As she saw six policemen, dressed in plainclothes, break into her home and take her son away, she was shattered. That was the last time she saw her son.
‘Have No Means to Earn Money’
Molanbi and her husband Hussain were dependent on Mohammad, who had dropped out of school in Class 10 to earn money.
"My husband met with an accident a few years ago. He used to work as a driver to carry sand up and down from hills. One day, he fell off the lorry and hurt his lower back. Since then, he has not been able to work," she said.
Referring to herself, she said, "Since my operation, I am not able to move around much." She is frail, weak and repeatedly touches the part of her stomach which was operated on.

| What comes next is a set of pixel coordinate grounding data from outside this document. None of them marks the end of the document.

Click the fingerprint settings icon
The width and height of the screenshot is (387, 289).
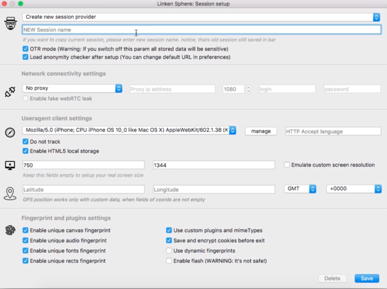pos(10,230)
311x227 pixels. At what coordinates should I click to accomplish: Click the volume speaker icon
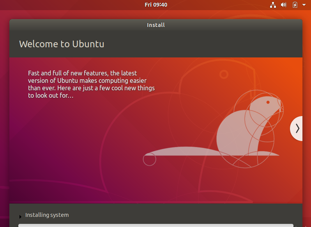(x=284, y=5)
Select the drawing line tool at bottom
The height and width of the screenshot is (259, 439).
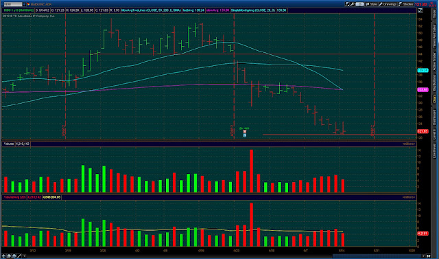19,256

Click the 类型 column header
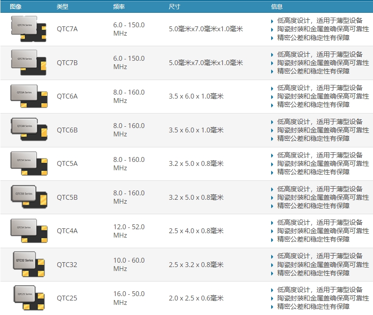click(63, 7)
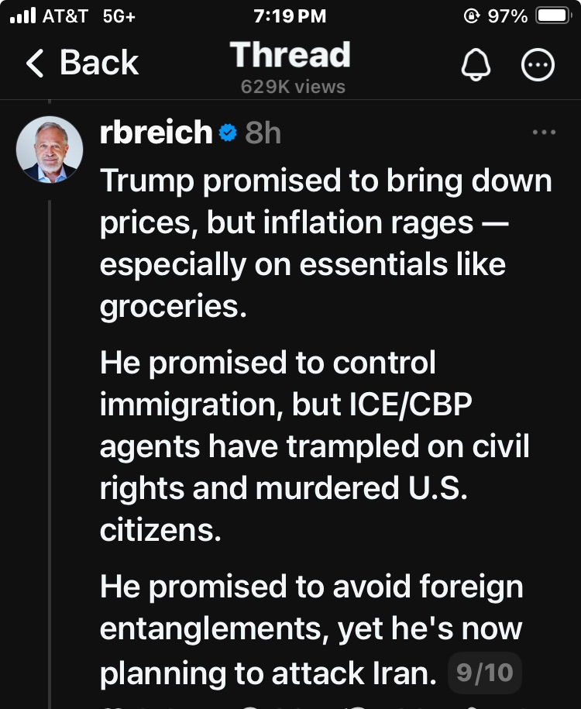Tap the 629K views count

293,87
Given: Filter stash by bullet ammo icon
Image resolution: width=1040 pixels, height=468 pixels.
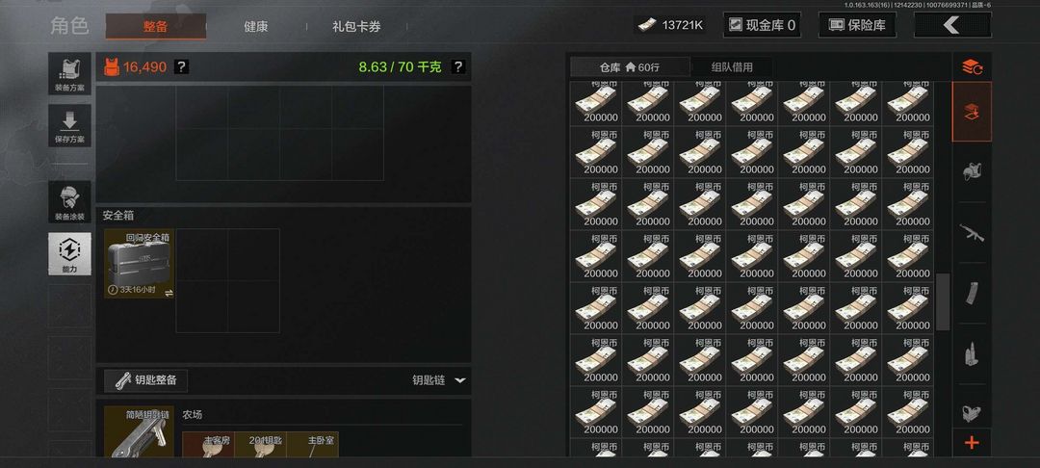Looking at the screenshot, I should pyautogui.click(x=972, y=354).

“Sometimes it still pains. I cannot move around fast or do anything at all. I have no means to earn money,” she adds.
Mohammad had worked at a petrol pump close to their village for about two years and then worked as a lorry driver for the last three. His route was from Karnataka to Hyderabad and he would make Rs 20-25,000 a month.

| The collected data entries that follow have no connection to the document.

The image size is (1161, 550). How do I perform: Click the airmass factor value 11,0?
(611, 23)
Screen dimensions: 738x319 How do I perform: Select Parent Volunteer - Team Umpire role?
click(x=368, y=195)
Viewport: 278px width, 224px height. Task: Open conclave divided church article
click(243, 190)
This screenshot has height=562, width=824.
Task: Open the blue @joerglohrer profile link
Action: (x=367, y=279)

At the same time, however, his parents were becoming increasingly disconnected with their son. They were clueless about how he lived his life, where he spent the residual income and who his friends were.
'He Barely Stayed Home’
"He would come home once every five to eight days. As soon as he did, it was my signal to heat water for him. He would have a bath, change into other clothes. I would insist he should eat, but he wouldn't. His phone would keep ringing and then he would leave," she said, adding that he stayed for a maximum of half an hour every time he came home.
Speaking on the allegations of gang rape and murder, Molanbi broke into a hysterical cry. “I do not know about the rape. I do not know about it amma,” she said repeatedly.
She does not want to hear about the heinous nature of the crime. She does not want to talk about it either. Her neighbours tell us that the Muslims in the area ensure that someone is with her. They are concerned that she could faint due to stress or take her life.
Sixty-five year old Chand Pasha, Molanbi's neighbour, is one of them. He lives right across her home, but also added how they would never see Mohammed.
"He would come and leave. There are several people in this village who wouldn’t see him or be able to recognise him,” he said.
Another neighbour, 60-year-old Mehboob Ali, said the same: “What he did outside we do not know. But the boy did not spend much time in the village.”
With their only source of income gone, Molanbi and Hussain are distraught. Along with the other three accused, their son Mohammad was sent to 14-day judicial remand on 30 November.